2013年01月01日

大坂よりの密書

 徳川時代にあっては真田の命取りにもなりかねない関ヶ原の戦い前夜の石田方からの密書は、真田信之の手によって秘蔵され、代々受け継がれてきた。これらは明治になってから公開されたのだが、幕藩時代には「吉光の御長持」とよばれ松代城の奥深く、昼夜寝ずの番がついて守られてきたのだという。
 関ヶ原の戦いに際しては信之の子の信政が徳川の人質となったのだが、家康は信之の忠義を賞して信政に与えたのが「吉光の短刀」であった。この長持にはその名刀が収められているとされていたが、じっさいにはこの長持の中には真田幸隆以来の重要書類も収められていて、その中には石田三成から真田昌幸に宛てた書状をはじめ、石田方からの書状が収められていた。
 おそらく秘蔵したのは信之であろう。そして、この書簡を信之に託したのは父昌幸であったに違いない。この時の昌幸の心情、そしてそれを受け取った信之の思いは想像するよりほかないのだが、父が追った夢の残骸を子は子孫に伝えたかったのではないかというのが、真田贔屓の私のいささか感傷的な感想である。信之はこれを焼き捨てることもできたはずである。それを敢てせず、代々守り続けたのは父のそして弟の事績をとどめておきたかったからではないだろうか。

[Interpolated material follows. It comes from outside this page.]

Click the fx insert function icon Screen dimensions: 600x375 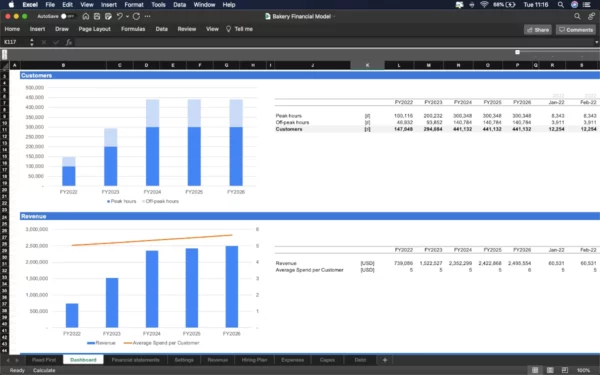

 その石田方からの密書である。最初の書簡は慶長五年(1600)七月十七日付で長束正家・増田長盛・前田玄以からのもので、犬伏の昌幸の陣に届いた。追って二十九日付の書簡が三通届いている。一通は先の長盛ら三名からのもので、一通は宇喜多秀家からのもの、そしてもう一通は毛利輝元からのものであった。内容はいずれも同様で、京阪にいる諸将の家族を人質として取り置いたことをのべ、太閤秀吉の恩を忘れていないならば、秀頼への忠節を示すようにというものであった。
 これらの書簡について昌幸がどのように返信したかはわからない。しかし、この後信繁とともに兵をまとめて上田に引き返したことから、石田方につくことは決めたようだが、そのことをはっきりとは伝えなかったようなのだ。反対に三成に対しては、自分(昌幸)に事前の相談なく挙兵したことを非難しているような節がある。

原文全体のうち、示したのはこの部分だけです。